• Instructions:
a - Answer these questions using the A5 Wagyu post. Write each answer on its own line, marked (i), (ii), (iii).
(i) What does the word Wagyu refer to?
(ii) How far is the steak restaurant from the apartment?
(iii) What drink was served at the start of the meal?
b - Continue the A5 Wagyu post from where it stops.
** Document extract follows **
A5 Wagyu - 横浜瀬里奈
Before coming to Japan, I had always heard about how Wagyu was some of the best beef in the world. Wagyu (和牛), however, refers simply to the four main breeds of cow native to Japan. By itself, it doesn’t give you much information about the quality. For that, there is a rating system! A true steak-lover should look for what is referred to as ‘A5’ Wagyu - the highest rank cut of beef in Japan.
Wagyu was always on my “must-try” list, but since February, and our Coronavirus lockdown, I was beginning to think this experience would be left unchecked. With things calming down in Japan finally in early June, we took our opportunity to give this a shot before flying home. And I’m glad we did.
With our good friends Yasuko and Lowell in tow, we headed for a high-end steak restaurant just a 15-minute walk from our apartment. This restaurant has various courses available, but only one contains A5 grade Wagyu - of course, this is what we all selected.
The meal consisted of eight or nine dishes, depending on whether you count the small cup of Umeshu (Plum Wine) that was given at the start.
The first real dish was a small plate consisting of a slice of duck, boiled shrimp with a fried shrimp head (to be eaten in its entirety), and a small bowl of ceviche. The ceviche was perhaps the most interesting, as there was a sort of cream cheese included which was unexpected but very pleasant.
** End of Document extract **
** Data follows **
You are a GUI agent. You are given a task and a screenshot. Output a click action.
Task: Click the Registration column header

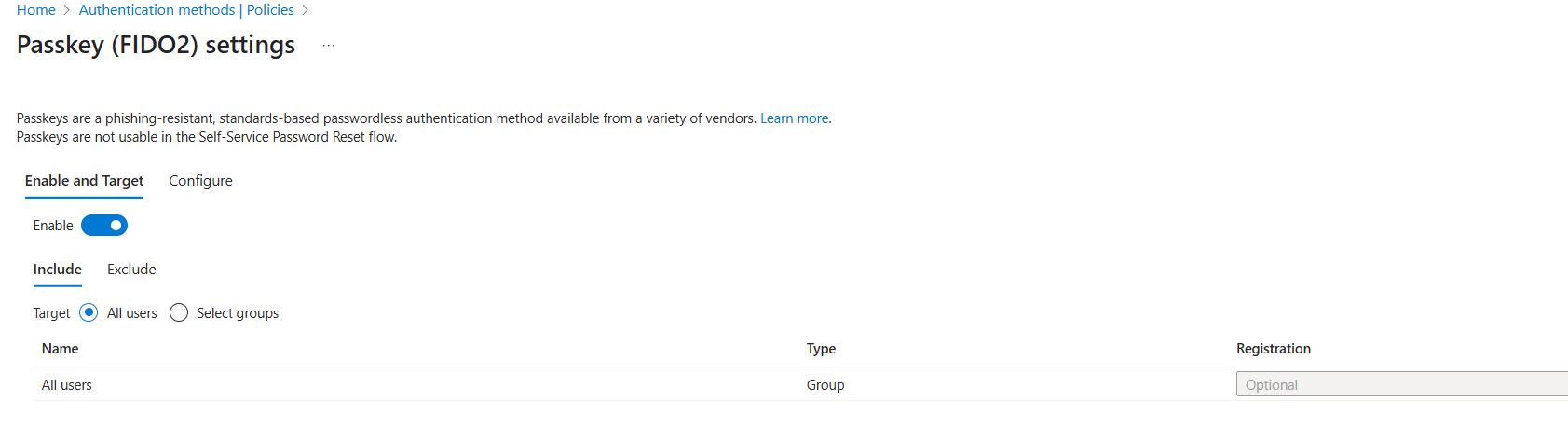click(1274, 349)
** End of Data **
• Solved tasks:
a -
(i) The four main breeds of cow native to Japan.
(ii) A 15-minute walk.
(iii) A small cup of Umeshu (plum wine).

b -
Next up was something I’m not sure I had ever experienced before; cold soup. This was a cold potato soup and tasted much like other potato soups I have experienced in the past. It was good but I think I would have preferred it warm. Don’t come after me cold-soupers.
From here things started getting really exciting. I’m a sucker for grilled scallops so when the chef began grilling up four huge scallops alongside a cast-iron pan filled with butter, my eyes widened. The result was a magnificent four bites of buttery scallop deliciousness that was gone way faster than I wanted it to be.
Following the scallop was a grilled vegetable course containing potatoes, mushrooms, and asparagus. All were grilled to perfection with butter and salt resulting in some of the best-tasting vegetables I’ve ever eaten.
The final dish leading into the main event was a small fig salad. This was a pretty simple salad with a light citrus dressing that went down easy. Upon completion, I threw my plate to the floor, smashing it into many pieces, and demanded steak satisfaction.
The chef asked how we wanted our meat cooked. We were all relieved when he recommended medium-rare, as that was our plan going in. He began grilling.
It didn’t take long for the steak to reach a medium-rare on the hot grill.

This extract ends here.